There was a moment’s silence, and Fry had a suspicion that the solicitor was only half listening, perhaps taking the chance to read a file before his next client arrived.

‘Mr Goodwin, are you at all aware of the history of Pity Wood Farm?’

‘Its history? What do you mean? The estate agent’s details mentioned the date the house was built. Late eighteenth century, I believe.’

‘You must know something about the previous owners. Did you ever meet them?’

‘No, never. The property was already empty when we viewed it.’

‘Are you sure? What about Mr Raymond Sutton?’

‘Sutton is the name on the deeds, that’s all I know. Why do you ask?’

‘I wondered if you’d visited Pity Wood some time previously.’

‘Oh?’

‘I thought you might have had your eye on it as a suitable property if it ever came up for sale. It’s the sort of thing people do when they have a plan, like yours for keeping horses. They see the ideal place, and they keep it in mind for the future.’

‘Yes, I suppose they do. But that wasn’t so in our case. To be honest, Sergeant, I’m not all that familiar with the Peak District, let alone Rakedale.’

Fry had to accept that it sounded like the truth. ‘Thank you, sir.’

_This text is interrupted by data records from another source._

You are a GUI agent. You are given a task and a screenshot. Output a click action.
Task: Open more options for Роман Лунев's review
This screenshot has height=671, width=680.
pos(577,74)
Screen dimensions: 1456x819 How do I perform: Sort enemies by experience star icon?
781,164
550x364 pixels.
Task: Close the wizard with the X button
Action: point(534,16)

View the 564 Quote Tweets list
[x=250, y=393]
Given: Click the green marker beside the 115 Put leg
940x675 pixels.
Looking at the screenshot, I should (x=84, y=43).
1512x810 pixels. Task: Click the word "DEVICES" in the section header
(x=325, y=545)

‘Now that you mention the farm’s history, though …’ said Goodwin.

‘Yes?’

‘This murder case gives it rather an interesting history, doesn’t it? Bodies buried in the farmyard and all that.’

‘We don’t actually know for certain — ’ began Fry.

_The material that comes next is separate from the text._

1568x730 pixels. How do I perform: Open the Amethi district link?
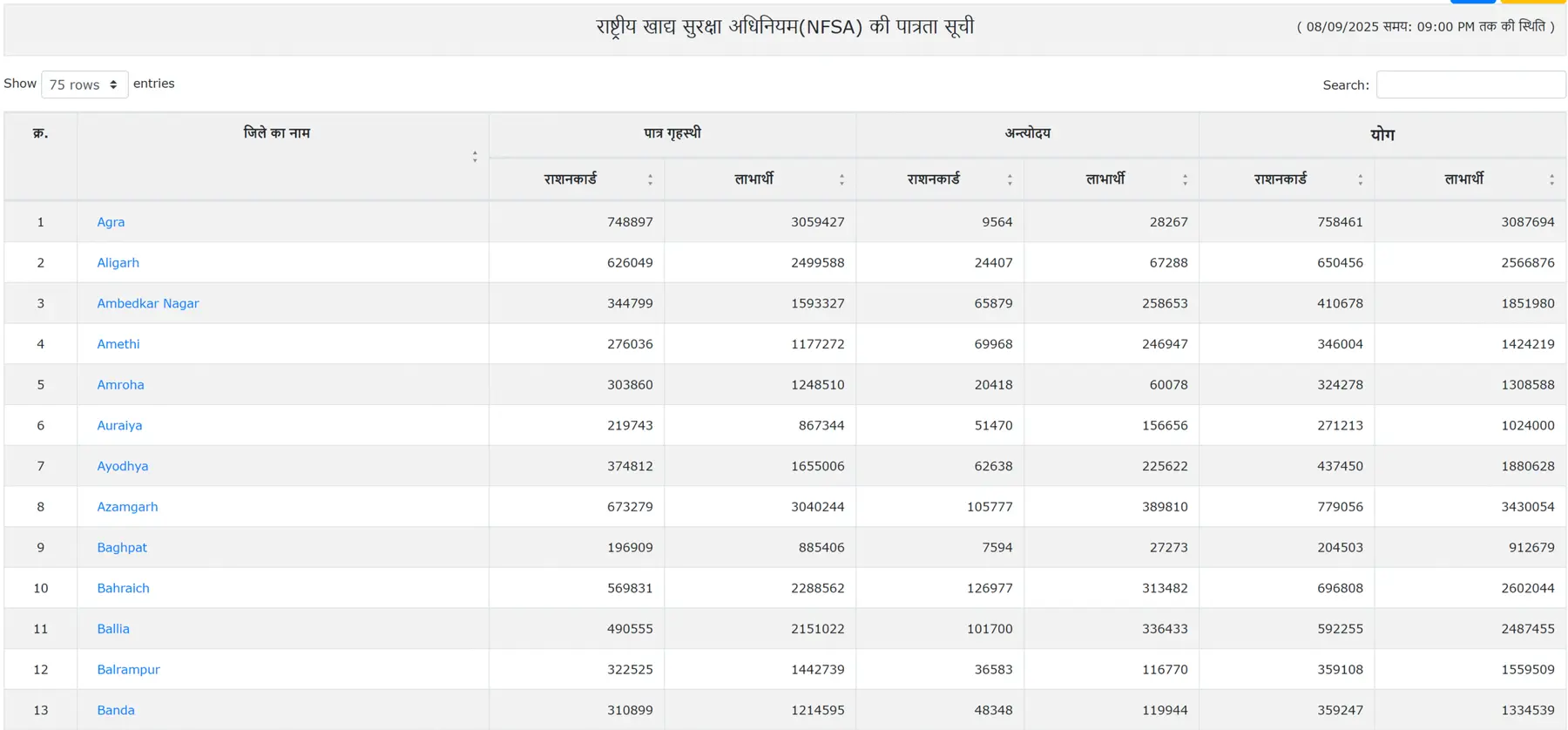[118, 344]
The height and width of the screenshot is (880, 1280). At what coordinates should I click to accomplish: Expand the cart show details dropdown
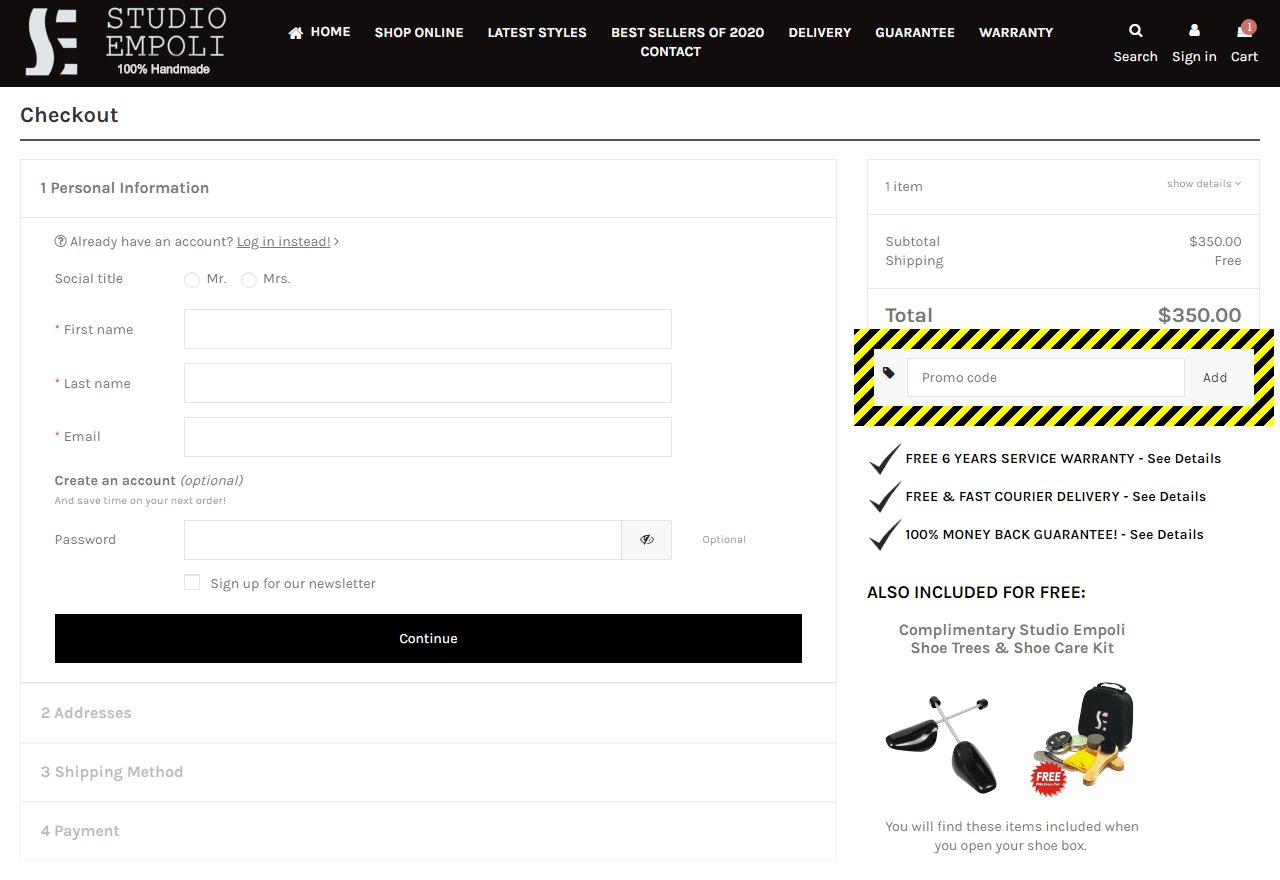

‘No, no, of course. But it’s rather a selling point.’

‘A selling point? It won’t put you off the place, then?’

‘Not at all. It adds a macabre charm. Something to tell our friends when they come to visit.’

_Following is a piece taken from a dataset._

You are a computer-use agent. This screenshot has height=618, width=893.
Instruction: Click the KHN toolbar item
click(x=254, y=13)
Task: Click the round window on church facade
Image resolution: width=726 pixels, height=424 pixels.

‘You’re really looking forward to living at Pity Wood Farm, aren’t you?’ said Fry. ‘You really are.’

‘You sound as though you’re trying to put me off.’ Goodwin chuckled. ‘You know, some people told us once that, when we move to the country, we’ll have to keep quiet for at least five years. Don’t go poking your nose in, they said. No organizing things, or making changes. It’s considered interfering. You’re an outsider and you have to serve an apprenticeship, until you’re accepted.’

‘And I suppose you don’t think that will apply to you?’ said Fry. ‘Well, Mr Goodwin, you don’t know the half of it.’

Cooper was discovering that there could be a whole social history buried in farm records. It was possible to trace the changes that had taken place in farming over the decades through the day-today details of income and expenditure.

For example, until the 1980s, government grant schemes had been committed only to increasing food production, which meant they often supported plans to improve rough pasture or increase grazing levels, which damaged conservation interests. But for some years now, grants had been moving towards environmentally friendly land management and biodiversity. There was the Countryside Stewardship Scheme of the early 1990s. Then the reform of CAP and environmental stewardship, encouraging farmers to manage land in a way that enhanced the landscape and conserved wildlife.

Somehow, though, the Suttons and Pity Wood Farm had fallen between two stools. It seemed as though they’d been too slow to change. Perhaps they’d been confused by the conflicting pressures, baffled by the fact that practices encouraged in their younger days were now considered almost criminal. Their farm records showed that their attempts at diversification had been half-hearted at best, and misguided at worst.

Cooper felt a twinge of sympathy for them. The Suttons weren’t alone in failing to grasp that conservation was now more important than the production of food.

There was an irony in the pattern the Suttons had followed. By the mid-1990s, the brothers could have got a decent price for Pity Wood Farm, if they’d decided to sell. But, like so many farmers, they probably thought they could get through the bad times and things would improve.